En el siglo XIX, cuando no había nacido siquiera el abuelito de Osama bin Laden, ni la palabra «talibanes» aparecía aún en ningún diario occidental, ya Afganistán era un pantano para las tropas británicas.
Según el libro del historiador norteamericano Frank L. Holt, Alejandro Magno en Afganistán, rico en detalles, de las dos intervenciones militares del Reino Unido en ese país en el siglo XIX, la primera fue catastrófica: ante la rebeldía afgana, unos 4 500 soldados de Su Majestad y 12 000 civiles acompañantes se retiraron de Kabul en 1842, en pleno invierno, y fueron muriendo poco a poco en el camino, hasta que solo quedó uno, ¡uno!, para hacer la historia. Las anécdotas refieren cómo, obligados por el hambre, agotados todos los recursos, llegaron incluso a comer pieles de ovejas, fritas en su propia sangre.

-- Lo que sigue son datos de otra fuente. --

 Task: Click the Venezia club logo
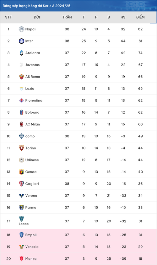tap(21, 247)
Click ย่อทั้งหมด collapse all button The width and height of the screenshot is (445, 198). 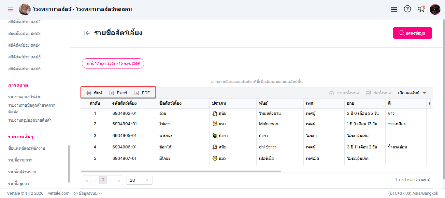378,93
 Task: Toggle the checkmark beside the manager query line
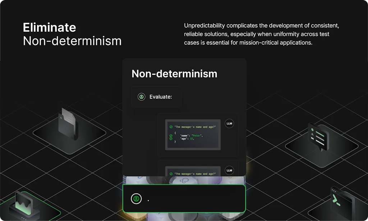click(171, 127)
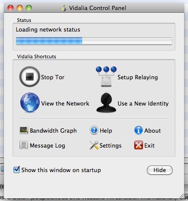Viewport: 188px width, 201px height.
Task: Click the blue info About icon
Action: coord(138,130)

Hoy no comen cuero de chivo, pero a veces, por falta de medios, deben utilizar los de otras fuerzas. Como le ocurrió al propio jefe de Estado Mayor, general Richard Dannatt, quien tuvo que viajar a una región del país centroasiático en un helicóptero de EE.UU.: «Evidentemente —confesó—, si volé en una aeronave estadounidense fue porque no tenía a mi disposición un helicóptero británico».
Tales carencias, sumadas a los tristes progresos en una guerra que ya dura demasiado, y a la muerte de 22 de sus 9 000 soldados solo en julio (191 desde 2001), tienen hasta el último pelo a los ciudadanos británicos. Una encuesta publicada por el diario The Independent reveló que el 52 por ciento piensa que es hora de largarse de allí, el 58 estima que los talibanes son invencibles, y el 75 cree que las tropas están desprovistas de los equipos necesarios.

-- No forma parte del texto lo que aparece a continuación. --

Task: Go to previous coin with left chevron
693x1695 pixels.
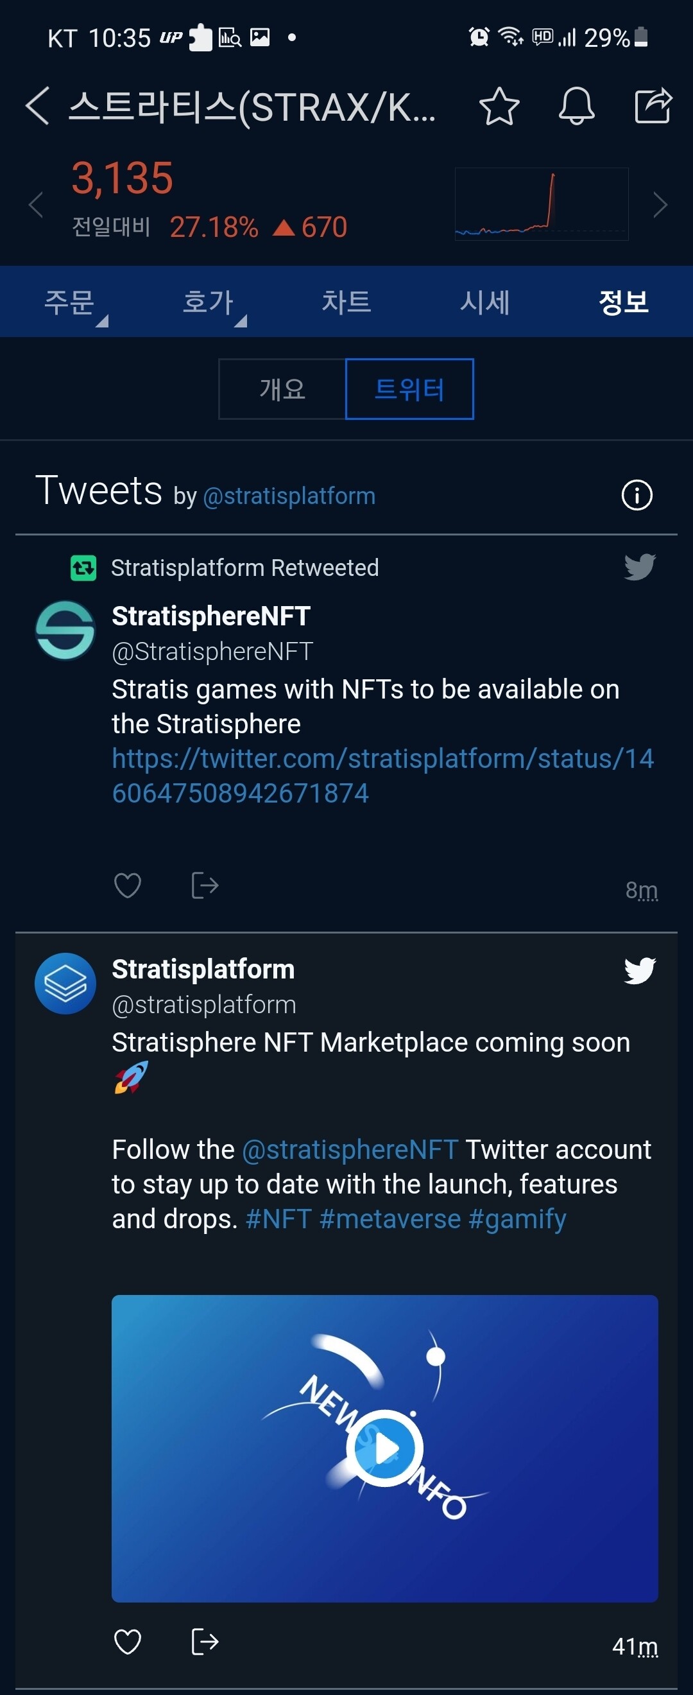Action: [36, 205]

Pese a ello, el primer ministro laborista Gordon Brown, dueño y señor de una impopularidad en alza, cree que la cosa va bien, y que la operación Garra de Pantera, emprendida en la explosiva provincia de Helmand, da fruto. No será la primera vez en la historia en que el pueblo ve claramente cómo un tren se descarrila, y al gobierno le parece que va por rieles confiables. Iraq, por ejemplo, se estrelló hace tiempo, y los maquinistas siguen aferrados al timón, mientras la insurgencia, armada de paciencia, espera que estos saquen el pie en algún momento.
Para comprender qué «bien» le va al Reino Unido en una guerra que, tal como la de Iraq, tampoco aprobó la ONU, leemos los testimonios atrapados por el diario escocés The Scotsman, reveladores de una percepción peligrosa: los afganos piensan que los británicos ayudan a los talibanes, en lugar de combatirlos. «Desde que llegaron las tropas británicas, no podemos siquiera salir de nuestras casas, porque hay minas dondequiera. (...) Hay talibanes en todos los sitios», dice un ex comandante de la policía local.
«Durante los pasados siete años —asegura un comerciante— nadie ha sido castigado por ningún crimen. Y el dinero de la ayuda (internacional) desaparece. Los impuestos van a parar a bolsillos privados, no a la gente pobre». Si prevalece esta impunidad, agrega, los británicos «no podrán traer seguridad en 50 ni en cien años».
Vuelvo entonces al libro de Holt, quien cita al teniente general sir Frederick Roberts, al mando de decenas de miles de efectivos en la Segunda Guerra Afgana (1878–1880). Su experiencia no debió ser particularmente gozosa cuando, al finalizar la matanza, recomendó: «Puede que no halague demasiado nuestro amor propio, pero creo estar en lo correcto cuando digo que cuanto menos nos impongamos a los afganos, menos nos detestarán».
¿Alguien tendría la amabilidad de enviarle un ejemplar del diario de sir Frederick al señor Brown (y a otros...)?